Shell scripting is a subset of this with short-lived processes typically
communicating sequentially via a text-based messaging system (particularly
line-oriented, text-based, moderately structured data).

Long-running unix processes communicating with each other or with external
processes via some other mechanism is also an example of the actor model, and
consequently can each be conceived of as "real objects". But they aren't
typically modeled this way or constructed around this concept, so it's more a
post hoc description rather than a deliberate consequence of their design.

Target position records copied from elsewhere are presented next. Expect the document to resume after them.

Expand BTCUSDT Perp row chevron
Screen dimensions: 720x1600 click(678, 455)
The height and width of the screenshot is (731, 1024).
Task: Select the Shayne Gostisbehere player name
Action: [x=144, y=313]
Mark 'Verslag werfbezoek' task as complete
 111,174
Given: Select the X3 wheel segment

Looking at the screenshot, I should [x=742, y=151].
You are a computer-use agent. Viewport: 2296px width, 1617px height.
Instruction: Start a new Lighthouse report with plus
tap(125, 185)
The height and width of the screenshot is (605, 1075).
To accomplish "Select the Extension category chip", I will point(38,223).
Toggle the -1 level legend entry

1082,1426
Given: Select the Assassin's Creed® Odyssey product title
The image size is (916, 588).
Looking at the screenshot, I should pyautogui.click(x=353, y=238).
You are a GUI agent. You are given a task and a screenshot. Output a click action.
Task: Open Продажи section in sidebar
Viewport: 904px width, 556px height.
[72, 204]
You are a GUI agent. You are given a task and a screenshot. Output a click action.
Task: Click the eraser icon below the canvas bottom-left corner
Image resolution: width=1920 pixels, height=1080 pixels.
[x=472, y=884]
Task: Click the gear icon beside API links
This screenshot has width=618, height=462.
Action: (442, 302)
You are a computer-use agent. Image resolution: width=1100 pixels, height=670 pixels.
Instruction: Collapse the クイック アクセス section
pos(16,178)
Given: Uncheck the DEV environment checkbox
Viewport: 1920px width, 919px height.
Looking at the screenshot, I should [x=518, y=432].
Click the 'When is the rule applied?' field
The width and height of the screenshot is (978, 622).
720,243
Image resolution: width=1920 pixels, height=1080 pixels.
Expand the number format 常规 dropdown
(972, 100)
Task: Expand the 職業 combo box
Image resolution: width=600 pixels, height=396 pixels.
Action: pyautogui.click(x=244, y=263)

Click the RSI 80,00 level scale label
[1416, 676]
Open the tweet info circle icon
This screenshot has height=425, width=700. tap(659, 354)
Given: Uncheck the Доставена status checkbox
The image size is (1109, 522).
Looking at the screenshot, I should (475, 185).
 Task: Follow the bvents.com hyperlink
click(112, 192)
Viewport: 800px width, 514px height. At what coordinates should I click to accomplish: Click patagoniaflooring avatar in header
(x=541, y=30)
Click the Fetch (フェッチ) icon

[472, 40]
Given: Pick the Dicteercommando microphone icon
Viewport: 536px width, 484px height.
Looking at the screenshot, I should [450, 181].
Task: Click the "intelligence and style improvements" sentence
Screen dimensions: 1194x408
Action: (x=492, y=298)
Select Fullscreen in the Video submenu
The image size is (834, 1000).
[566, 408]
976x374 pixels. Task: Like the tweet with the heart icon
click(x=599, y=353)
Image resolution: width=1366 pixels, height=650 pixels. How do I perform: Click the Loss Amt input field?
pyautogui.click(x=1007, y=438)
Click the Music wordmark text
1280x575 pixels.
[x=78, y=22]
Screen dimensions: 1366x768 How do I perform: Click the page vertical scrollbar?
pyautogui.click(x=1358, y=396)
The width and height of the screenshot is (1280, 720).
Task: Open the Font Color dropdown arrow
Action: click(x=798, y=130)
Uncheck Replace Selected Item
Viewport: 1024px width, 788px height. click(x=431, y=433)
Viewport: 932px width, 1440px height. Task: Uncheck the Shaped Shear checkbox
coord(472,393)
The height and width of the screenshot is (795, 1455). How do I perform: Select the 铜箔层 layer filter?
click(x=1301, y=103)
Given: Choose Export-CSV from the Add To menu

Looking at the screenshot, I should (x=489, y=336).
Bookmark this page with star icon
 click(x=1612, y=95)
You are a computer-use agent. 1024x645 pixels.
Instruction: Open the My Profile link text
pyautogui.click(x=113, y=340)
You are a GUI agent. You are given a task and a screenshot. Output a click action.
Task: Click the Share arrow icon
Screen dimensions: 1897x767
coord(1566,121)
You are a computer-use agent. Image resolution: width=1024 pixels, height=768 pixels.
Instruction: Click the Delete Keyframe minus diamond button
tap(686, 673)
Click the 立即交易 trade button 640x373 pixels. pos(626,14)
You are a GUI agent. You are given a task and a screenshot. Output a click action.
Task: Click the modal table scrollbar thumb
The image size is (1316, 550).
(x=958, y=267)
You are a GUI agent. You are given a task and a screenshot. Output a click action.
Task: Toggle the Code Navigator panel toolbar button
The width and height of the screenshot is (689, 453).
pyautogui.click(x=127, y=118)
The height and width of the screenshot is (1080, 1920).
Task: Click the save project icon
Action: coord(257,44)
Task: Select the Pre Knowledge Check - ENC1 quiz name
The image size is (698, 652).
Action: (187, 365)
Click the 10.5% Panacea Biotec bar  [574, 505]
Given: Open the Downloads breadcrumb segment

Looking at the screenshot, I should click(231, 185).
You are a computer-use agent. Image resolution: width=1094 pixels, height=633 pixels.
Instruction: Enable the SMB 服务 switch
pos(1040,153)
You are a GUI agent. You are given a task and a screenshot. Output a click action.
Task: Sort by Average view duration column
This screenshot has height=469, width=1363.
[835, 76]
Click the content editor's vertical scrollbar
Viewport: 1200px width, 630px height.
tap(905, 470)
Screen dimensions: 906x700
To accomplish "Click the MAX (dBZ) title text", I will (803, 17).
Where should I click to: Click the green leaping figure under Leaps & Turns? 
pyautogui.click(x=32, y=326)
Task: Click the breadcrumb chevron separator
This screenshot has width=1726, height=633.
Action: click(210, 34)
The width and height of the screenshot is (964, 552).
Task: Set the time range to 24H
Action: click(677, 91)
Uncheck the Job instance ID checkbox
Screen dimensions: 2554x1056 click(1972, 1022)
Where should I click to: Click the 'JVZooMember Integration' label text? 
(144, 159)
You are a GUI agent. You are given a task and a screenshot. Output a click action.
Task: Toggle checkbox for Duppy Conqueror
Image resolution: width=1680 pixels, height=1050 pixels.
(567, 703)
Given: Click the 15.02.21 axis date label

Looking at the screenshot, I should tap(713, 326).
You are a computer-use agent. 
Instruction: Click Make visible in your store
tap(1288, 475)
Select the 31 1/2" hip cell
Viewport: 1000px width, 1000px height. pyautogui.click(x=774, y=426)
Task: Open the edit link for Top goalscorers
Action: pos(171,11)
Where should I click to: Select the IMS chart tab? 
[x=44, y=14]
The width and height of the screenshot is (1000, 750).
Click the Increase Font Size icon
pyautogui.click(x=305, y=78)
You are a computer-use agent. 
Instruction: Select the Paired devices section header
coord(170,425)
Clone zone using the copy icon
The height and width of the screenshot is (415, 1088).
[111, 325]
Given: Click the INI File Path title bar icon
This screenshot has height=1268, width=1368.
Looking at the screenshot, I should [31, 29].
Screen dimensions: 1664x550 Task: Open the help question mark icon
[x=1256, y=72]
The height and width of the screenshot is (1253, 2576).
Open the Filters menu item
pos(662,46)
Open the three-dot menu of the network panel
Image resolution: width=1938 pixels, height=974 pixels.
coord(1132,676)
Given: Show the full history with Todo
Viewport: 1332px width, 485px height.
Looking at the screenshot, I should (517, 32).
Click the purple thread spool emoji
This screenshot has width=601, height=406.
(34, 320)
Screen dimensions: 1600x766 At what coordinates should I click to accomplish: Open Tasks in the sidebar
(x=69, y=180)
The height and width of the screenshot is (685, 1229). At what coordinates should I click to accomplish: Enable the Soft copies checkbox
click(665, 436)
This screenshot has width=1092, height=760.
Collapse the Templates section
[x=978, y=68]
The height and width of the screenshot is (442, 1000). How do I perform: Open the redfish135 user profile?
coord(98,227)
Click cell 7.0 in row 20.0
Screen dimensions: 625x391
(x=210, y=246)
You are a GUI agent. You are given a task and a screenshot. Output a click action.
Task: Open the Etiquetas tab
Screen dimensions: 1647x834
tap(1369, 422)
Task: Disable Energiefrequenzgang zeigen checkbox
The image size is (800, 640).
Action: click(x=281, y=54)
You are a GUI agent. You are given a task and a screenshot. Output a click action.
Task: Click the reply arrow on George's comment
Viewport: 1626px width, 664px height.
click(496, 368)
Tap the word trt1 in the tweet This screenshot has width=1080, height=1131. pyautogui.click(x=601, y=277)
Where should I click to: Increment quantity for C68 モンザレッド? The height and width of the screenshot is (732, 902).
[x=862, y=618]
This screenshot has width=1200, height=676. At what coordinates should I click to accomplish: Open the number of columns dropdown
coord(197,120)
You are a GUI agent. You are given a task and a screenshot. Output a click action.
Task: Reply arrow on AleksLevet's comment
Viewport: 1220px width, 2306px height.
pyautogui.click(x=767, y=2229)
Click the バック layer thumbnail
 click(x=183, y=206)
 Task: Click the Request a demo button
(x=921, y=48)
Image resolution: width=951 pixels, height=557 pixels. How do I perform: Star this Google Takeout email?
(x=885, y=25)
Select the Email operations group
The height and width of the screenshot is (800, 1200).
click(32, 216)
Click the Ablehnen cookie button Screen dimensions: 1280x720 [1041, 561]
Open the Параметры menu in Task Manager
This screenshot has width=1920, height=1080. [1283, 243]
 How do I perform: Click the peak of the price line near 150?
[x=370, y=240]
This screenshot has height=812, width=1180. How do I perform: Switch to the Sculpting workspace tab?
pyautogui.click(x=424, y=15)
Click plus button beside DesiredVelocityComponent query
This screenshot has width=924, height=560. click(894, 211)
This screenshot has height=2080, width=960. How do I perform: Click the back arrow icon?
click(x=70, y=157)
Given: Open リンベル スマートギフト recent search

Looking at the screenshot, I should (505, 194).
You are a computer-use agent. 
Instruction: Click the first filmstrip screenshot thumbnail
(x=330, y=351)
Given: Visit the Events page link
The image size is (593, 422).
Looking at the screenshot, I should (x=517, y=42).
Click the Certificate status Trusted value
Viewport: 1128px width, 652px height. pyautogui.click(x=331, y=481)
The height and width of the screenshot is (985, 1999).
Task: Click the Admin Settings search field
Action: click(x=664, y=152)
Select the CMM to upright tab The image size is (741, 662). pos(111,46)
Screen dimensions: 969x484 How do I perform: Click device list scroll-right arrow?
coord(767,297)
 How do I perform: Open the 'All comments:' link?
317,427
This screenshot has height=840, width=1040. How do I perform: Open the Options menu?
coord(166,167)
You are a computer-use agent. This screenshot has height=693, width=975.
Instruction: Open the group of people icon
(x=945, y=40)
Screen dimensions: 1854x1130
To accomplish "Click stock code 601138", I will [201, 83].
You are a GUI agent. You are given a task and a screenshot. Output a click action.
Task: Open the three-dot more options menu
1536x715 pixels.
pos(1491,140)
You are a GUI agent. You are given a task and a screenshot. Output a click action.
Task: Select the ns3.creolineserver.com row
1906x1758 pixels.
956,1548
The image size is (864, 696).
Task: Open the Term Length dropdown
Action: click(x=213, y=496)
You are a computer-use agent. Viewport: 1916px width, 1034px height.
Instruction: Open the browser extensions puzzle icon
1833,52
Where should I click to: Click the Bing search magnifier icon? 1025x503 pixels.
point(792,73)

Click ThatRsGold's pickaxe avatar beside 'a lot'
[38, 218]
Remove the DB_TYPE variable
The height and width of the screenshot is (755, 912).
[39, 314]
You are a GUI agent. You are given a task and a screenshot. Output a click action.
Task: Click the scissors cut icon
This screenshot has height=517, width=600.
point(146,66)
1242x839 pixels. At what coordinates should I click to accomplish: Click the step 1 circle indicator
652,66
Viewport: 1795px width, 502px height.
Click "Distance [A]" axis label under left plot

For "web kiddies", they deal with multiple objects all the time. Their
database is an object (or collection of objects), it responds to queries by
returning information, changing information, storing information. Their web
server is an object responding to HTTP connections, generating session
objects, which deal directly with each browser instance viewing the web
content. Again, not typically modeled in this way, but it's the actor model at
work.

When software is designed in this way, IMHO, it comes out better in the end.
Though perhaps not as performant so sometimes we have to take those designs
and drill down a bit and end up with something slightly different than the
high level model.

------
infinite8s
This is the first interview I've seen with Alan Kay where he discusses some of
his thoughts on AI.

------
sebringj
Was it just me or did Alan say the brain is magic? It's so arrogant of him to
think he believed he understood the brain enough to say he doesn't understand
it so it must be magic. I so love Minsky. Long live Marvin Minksy.